Instructions to follow –
Pick up the account of the moment of silence for George Floyd after its last sentence and continue it.
Given passage Start Marker
Toward the end of the event, the organizers called for silence. It fell over the crowd, and we stood still, listening to far-off bird calls and thinking about George Floyd, for eight minutes and 46 seconds, the amount of time George Floyd had a knee on his neck.
I had done this before, prompted by viral social-media posts. At home, or wherever we happened to be, we were asked to use the silence to reflect on privilege, Floyd’s life, the Black Lives Matter movement. So I had set a timer on my phone, and I stared at my posters and jewelry collection and decorative pillows and other bedroom accoutrements.
The experience had felt important and transformative, but it didn’t compare to what it was like when over 200 people fell silent at once. I saw people with their heads bowed. People sprawled across the grass, serious, stony-faced, or sad. I heard birds chirping and kids laughing as they played on the playground, cognitive dissonance described by a sound. I lowered my head, watched the wind blow the grass, and thought.
What I thought about
I thought about George Floyd’s family. What would they say, seeing the impact they’ve had on an entire country? Is it fair to put the credit or the pressure of the resurgence of this movement on them?
Given passage End Marker
Data under study Start Marker
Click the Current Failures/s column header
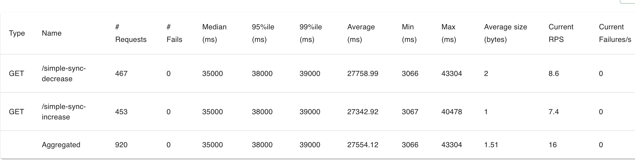 pyautogui.click(x=615, y=33)
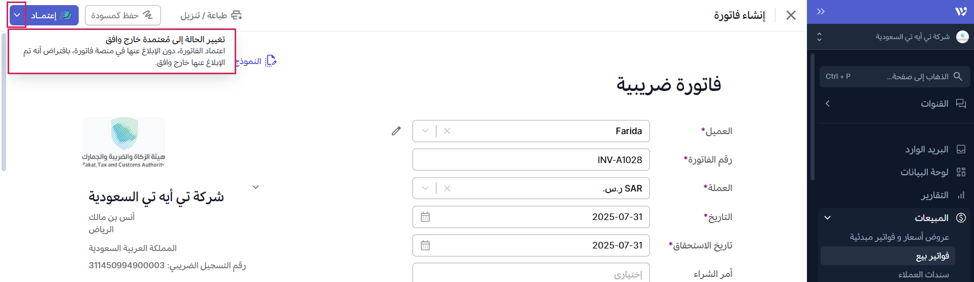This screenshot has width=974, height=282.
Task: Open لوحة البيانات dashboard menu item
Action: pos(924,172)
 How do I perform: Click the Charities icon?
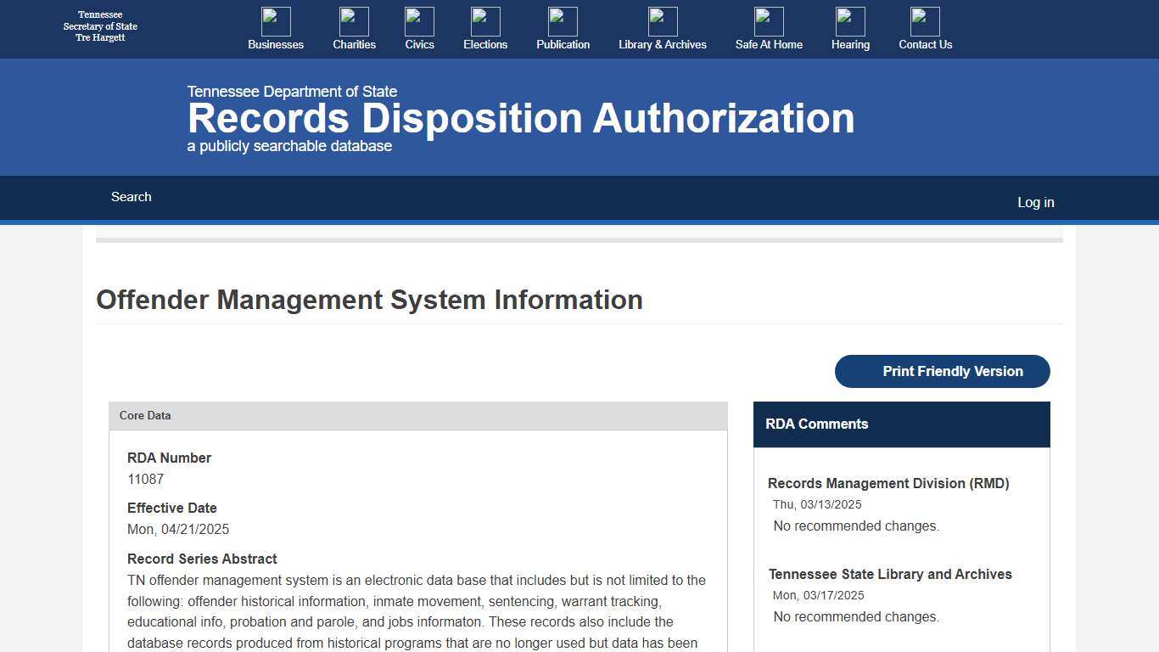coord(354,21)
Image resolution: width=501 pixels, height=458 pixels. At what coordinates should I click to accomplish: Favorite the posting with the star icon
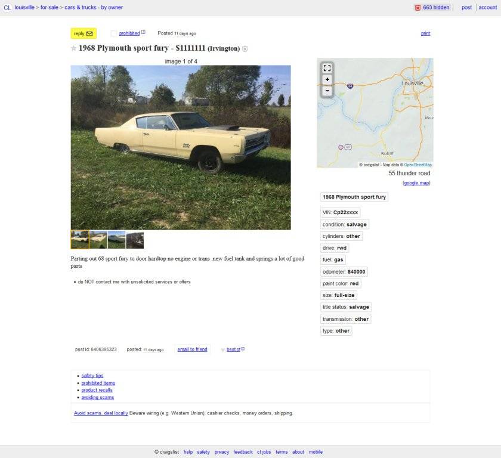coord(73,48)
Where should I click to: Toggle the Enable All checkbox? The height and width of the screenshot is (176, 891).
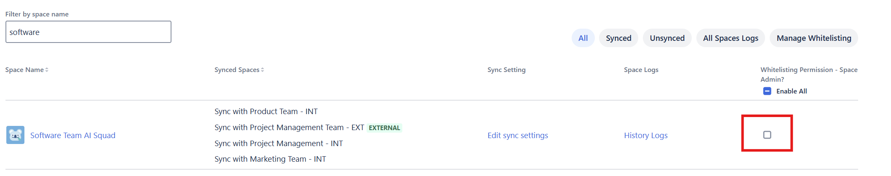click(767, 91)
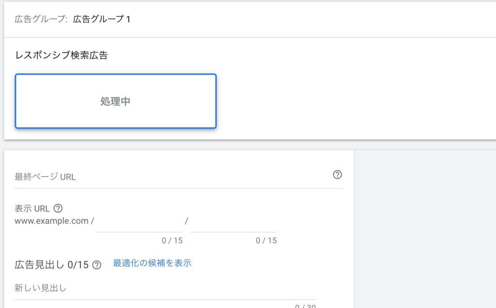Click the help icon beside 広告見出し 0/15

[97, 265]
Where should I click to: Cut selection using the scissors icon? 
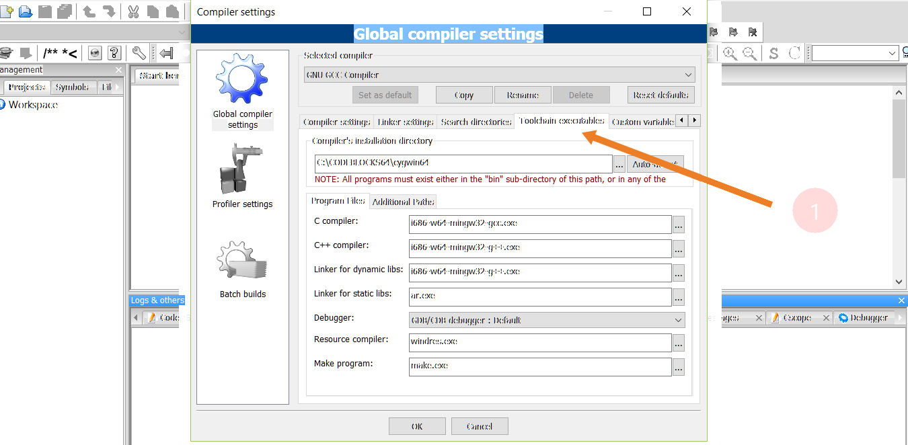tap(133, 11)
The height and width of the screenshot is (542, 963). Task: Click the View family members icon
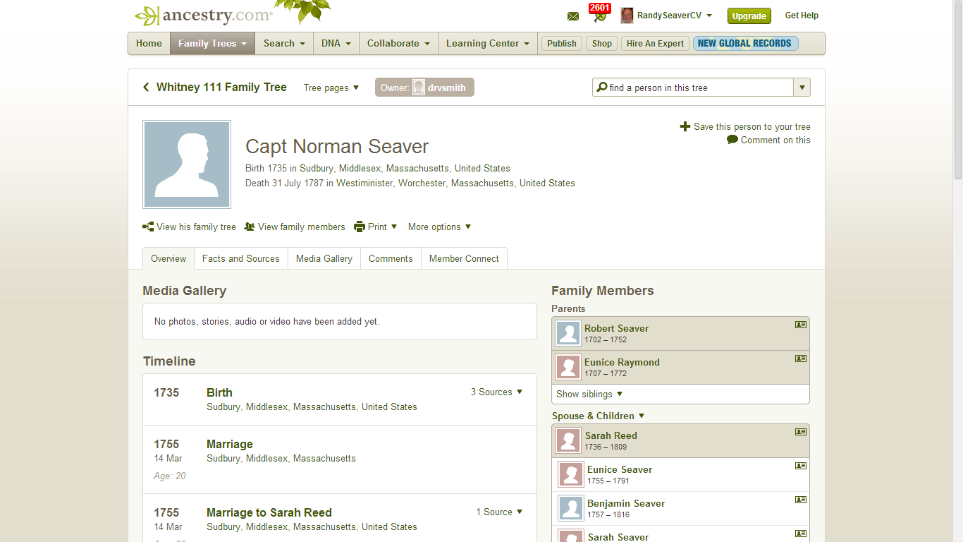[250, 227]
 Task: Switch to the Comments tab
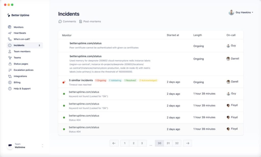(67, 21)
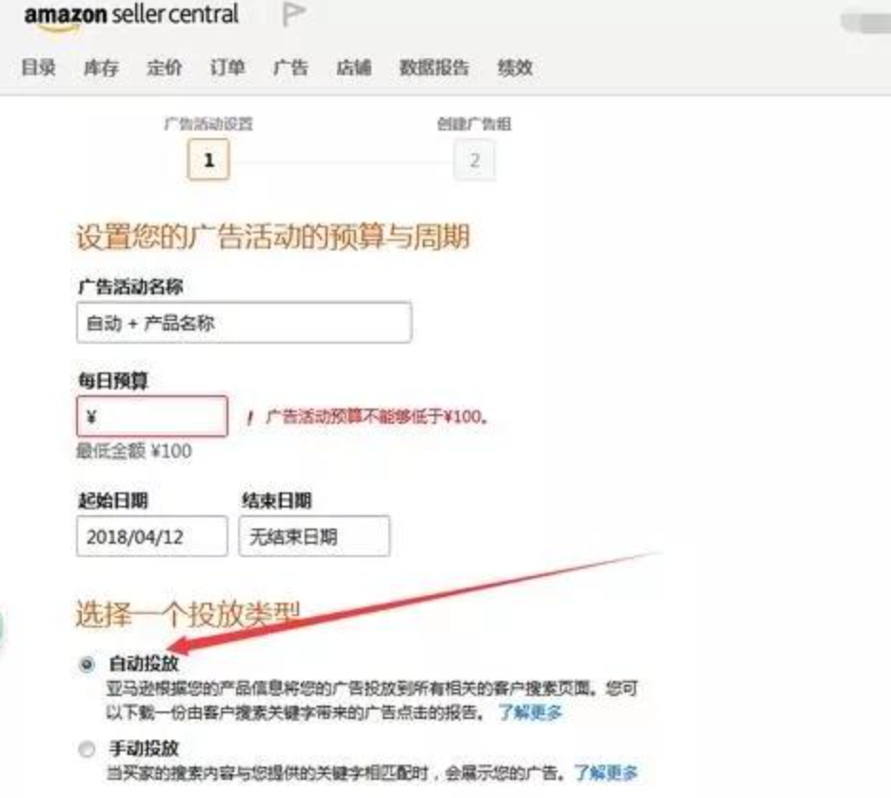Open the 定价 menu

point(165,67)
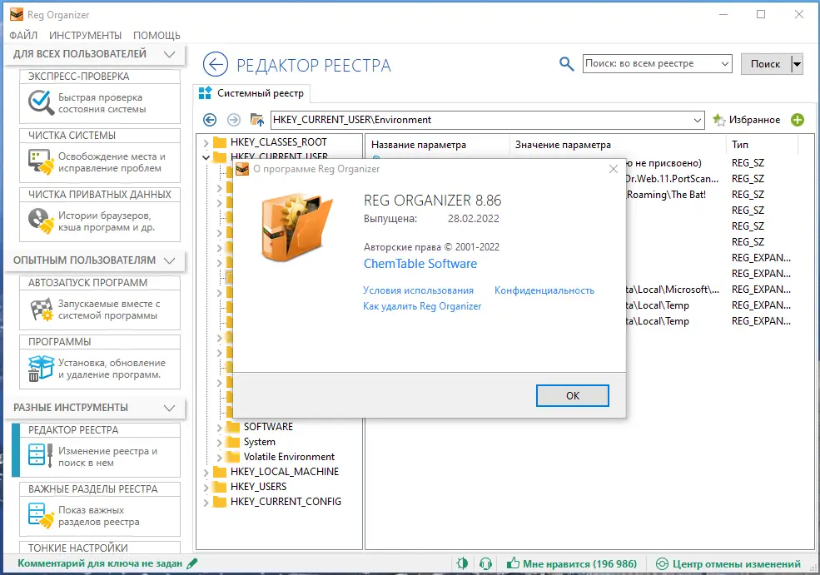Collapse the ДЛЯ ВСЕХ ПОЛЬЗОВАТЕЛЕЙ section
Viewport: 820px width, 575px height.
[x=171, y=52]
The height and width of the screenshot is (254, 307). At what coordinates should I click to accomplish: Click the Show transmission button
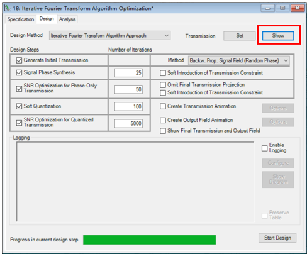[278, 36]
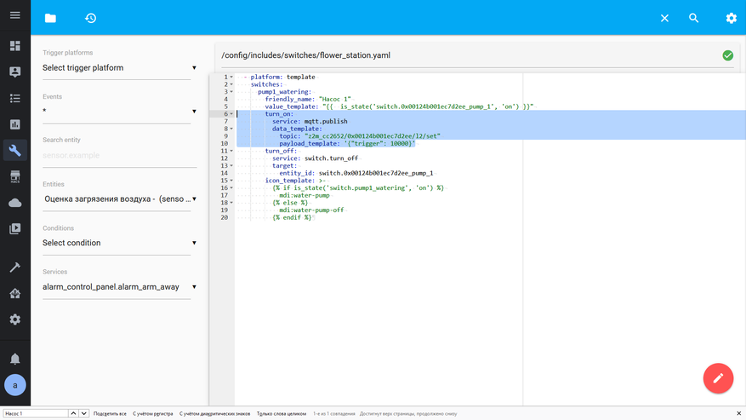Open notifications bell in the sidebar
746x420 pixels.
click(x=14, y=359)
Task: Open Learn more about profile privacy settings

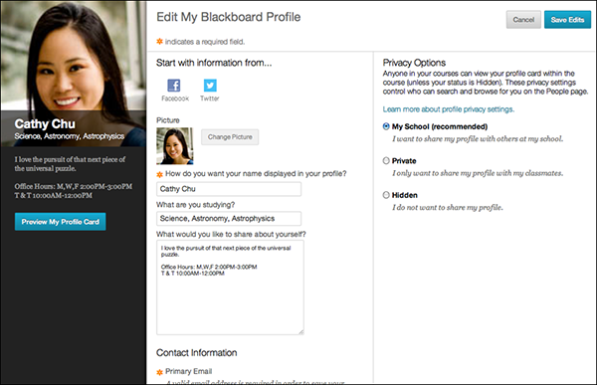Action: (449, 109)
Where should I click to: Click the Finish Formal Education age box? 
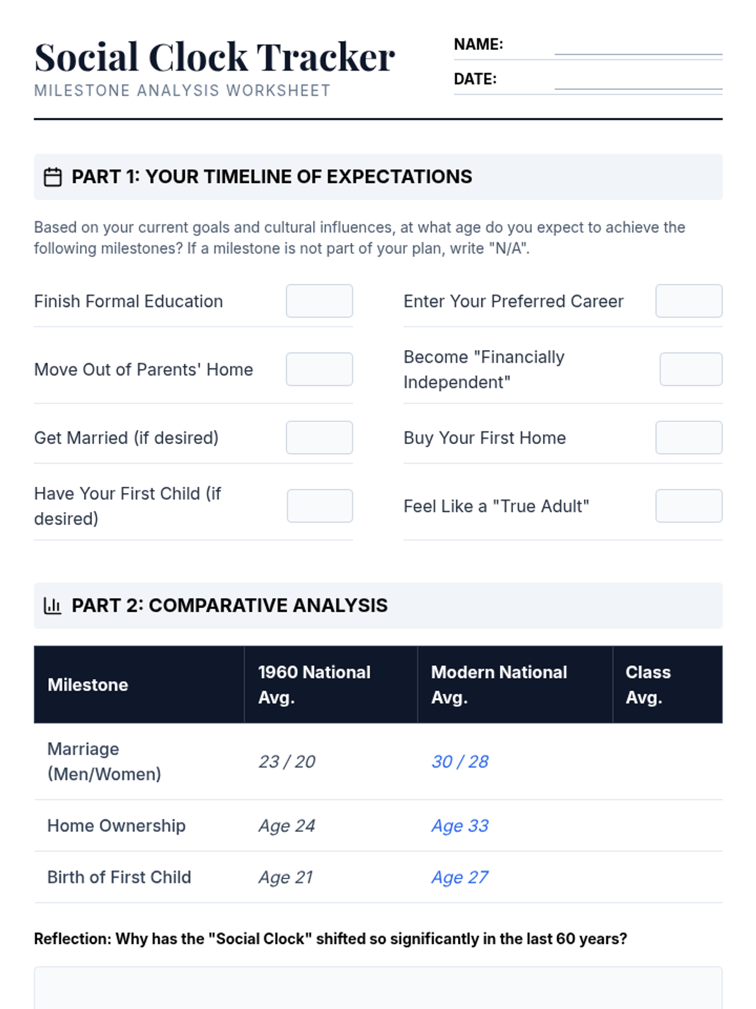319,301
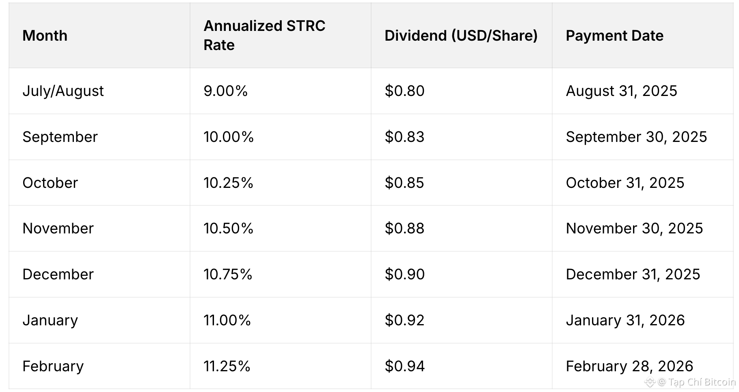The width and height of the screenshot is (739, 392).
Task: Select the January 31, 2026 payment date
Action: [x=625, y=320]
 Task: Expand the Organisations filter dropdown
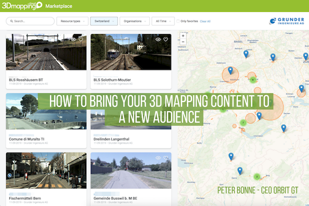(135, 21)
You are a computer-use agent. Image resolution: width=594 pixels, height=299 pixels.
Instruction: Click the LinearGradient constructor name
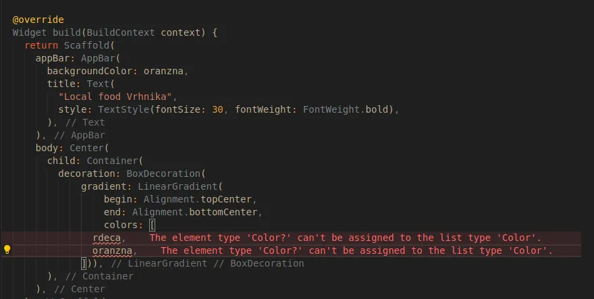pyautogui.click(x=178, y=186)
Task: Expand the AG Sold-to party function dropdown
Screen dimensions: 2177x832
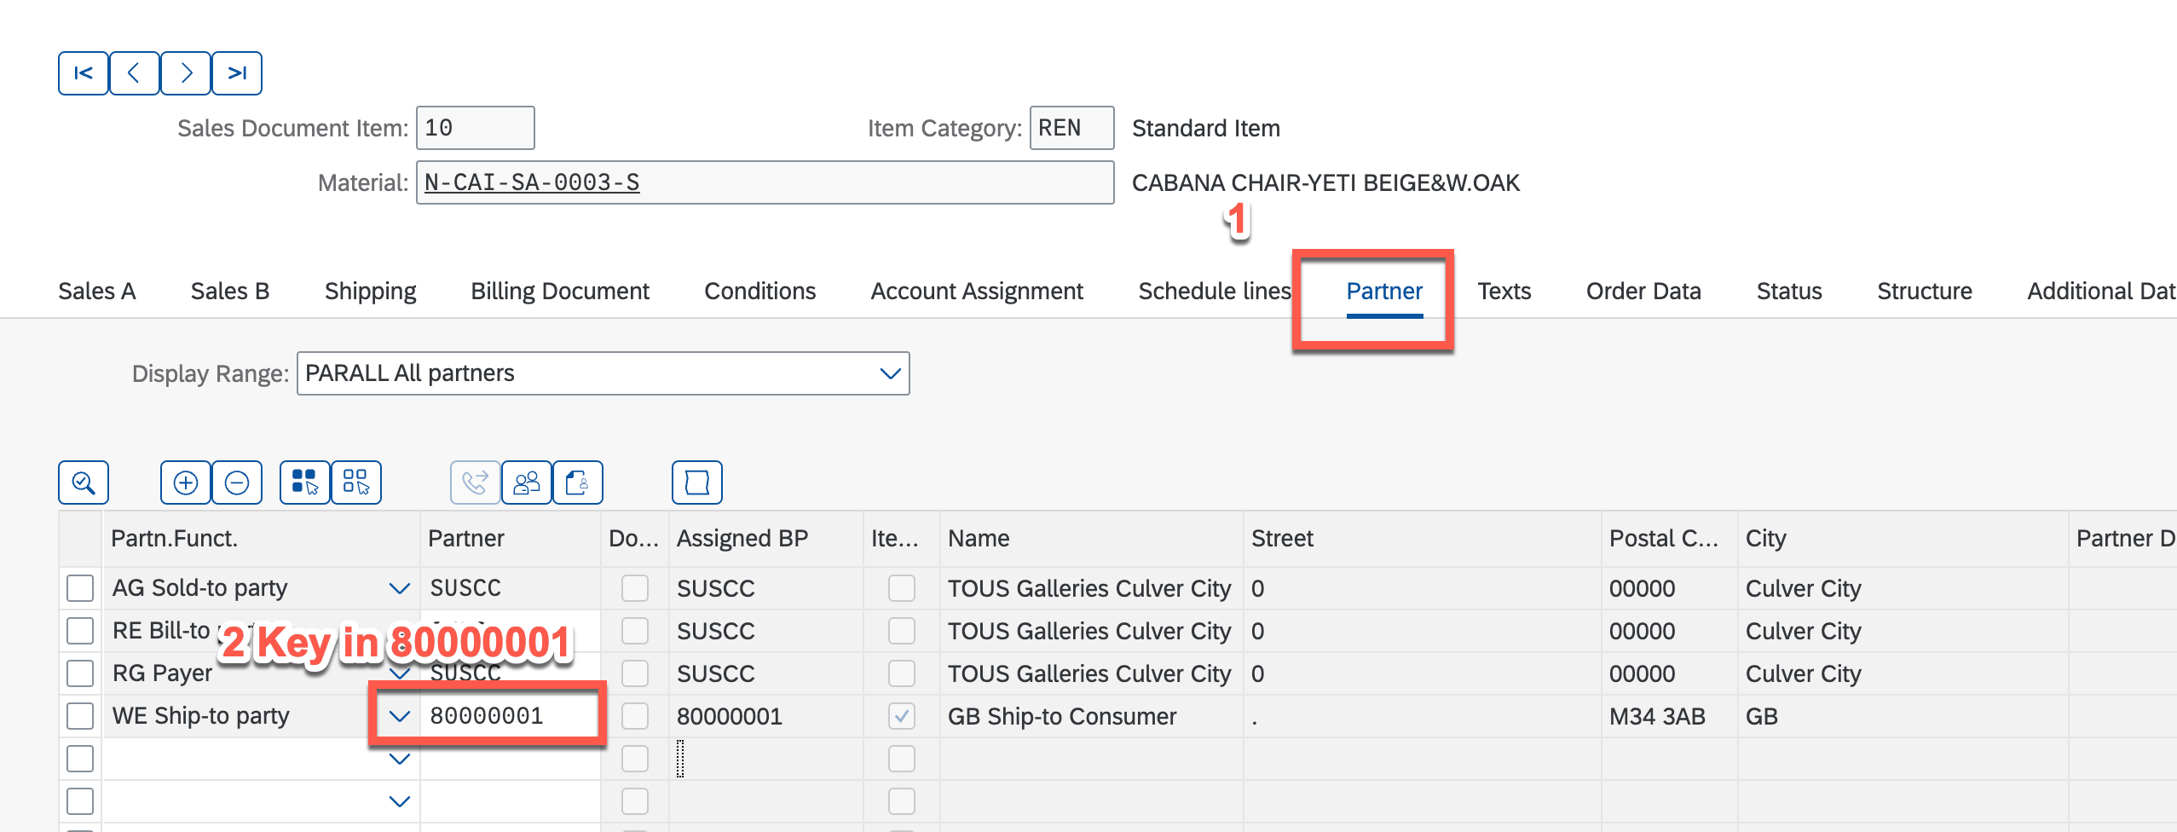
Data under study End Marker
Exercise result –
I thought about politics. Are the bonds that unite us really stronger than the ones that break us apart? It doesn’t feel like it. Because here I am, afraid of physical harm coming to me from people opposing a peaceful vigil to support black voices — even though it didn’t happen, racism and violence are prevalent in my life, and, I would say in the lives of all Gen-Z activists who stay informed about these issues. Because here we all are, we being my family and friends and political party, ready to go vote for a candidate we don’t respect, because it is our last, desperate hope to defeat the current leader (leader being in position name only, an accident of the electoral college system.)
I often feel like I’m done hearing from the other side, done fighting in the comments section of an Instagram post, and I feel like my time is better spent educating people I can actually reach, sharing resources and fighting alongside them so we make the changes we want to see through the sheer number of people voting blue. I thought about how the fact that black lives matter has been so politicized that when thinking about it I automatically associate it with politics. People can’t stand up for what should be a humanitarian cause without critics drawing attention to the political implications.
When the silence ended, it felt like the entire field took a breath. I didn’t know what other people had thought about, but I knew we had done what the organizers and speakers had wanted us to do — come together.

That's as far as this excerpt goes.